L’emploi des jeunes figure en bonne place sur l’agenda de la communauté internationale; il a généré une réponse globale à travers le Réseau OIT/ONU/Banque mondiale pour l’emploi des jeunes et le propre Programme de l’OIT en faveur de l’emploi des jeunes. Le Bureau pour l’égalité des genres du BIT a également lancé une campagne d’une année entière pour mettre en lumière l’importance de l’égalité hommes-femmes dans le monde du travail.

Cependant, beaucoup reste à faire.

«Environ un milliard de personnes vont atteindre l’âge de travailler au cours de la prochaine décennie. Et malgré tous nos efforts, les jeunes gens sont encore deux à trois fois plus menacés par le chômage que les adultes, et la tendance est particulièrement marquée chez les jeunes femmes.
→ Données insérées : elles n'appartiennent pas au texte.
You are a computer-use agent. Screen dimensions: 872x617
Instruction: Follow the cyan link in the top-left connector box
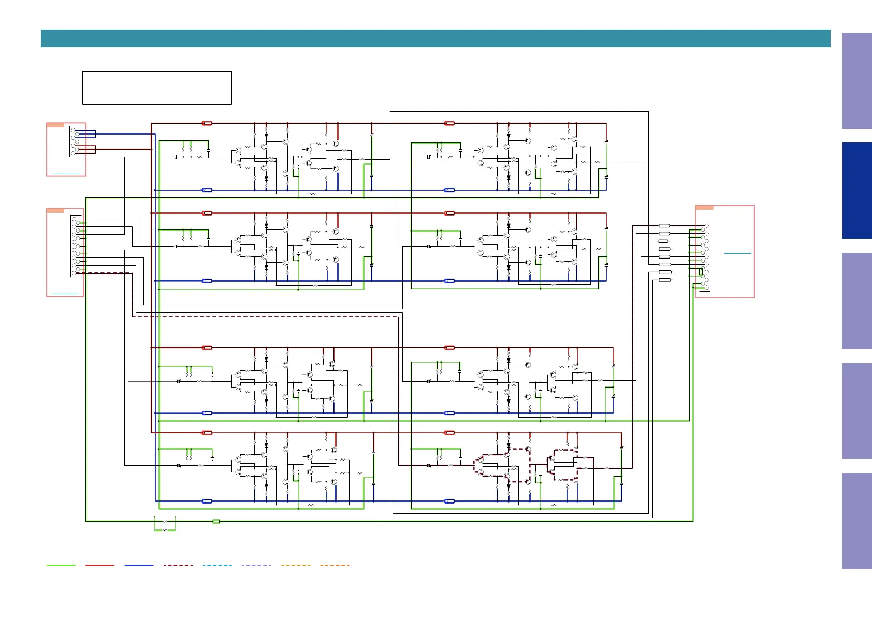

Avec des programmes pour l’emploi des jeunes tels que ceux mis en œuvre par l’OIT et le SENAI, nous avançons dans la bonne direction», affirme José Manuel Salazar-Xirinachs, Directeur exécutif du Secteur Emploi du BIT.

«L’éducation est sans aucun doute le bien le plus précieux. Elle transforme notre vie sociale. Nous devons promouvoir l’éducation, car c’est un investissement qui engendre d’énormes bénéfices», selon Alexandre Magno Leão dos Santos, directeur du SENAI de Minas Gerais.

Paula peut en attester. Après avoir travaillé comme mécanicienne pour plusieurs sociétés, elle est retournée au SENAI, cette fois en tant qu’instructrice à temps plein et lauréate de deux médailles d’or aux Olympiades du Savoir. Elle est maintenant mariée et mère d’un bébé d’un an. «La seule chose qui me manque, dit elle, c’est d’avoir ma propre maison.» Mais elle a aujourd’hui les moyens de poursuivre son rêve.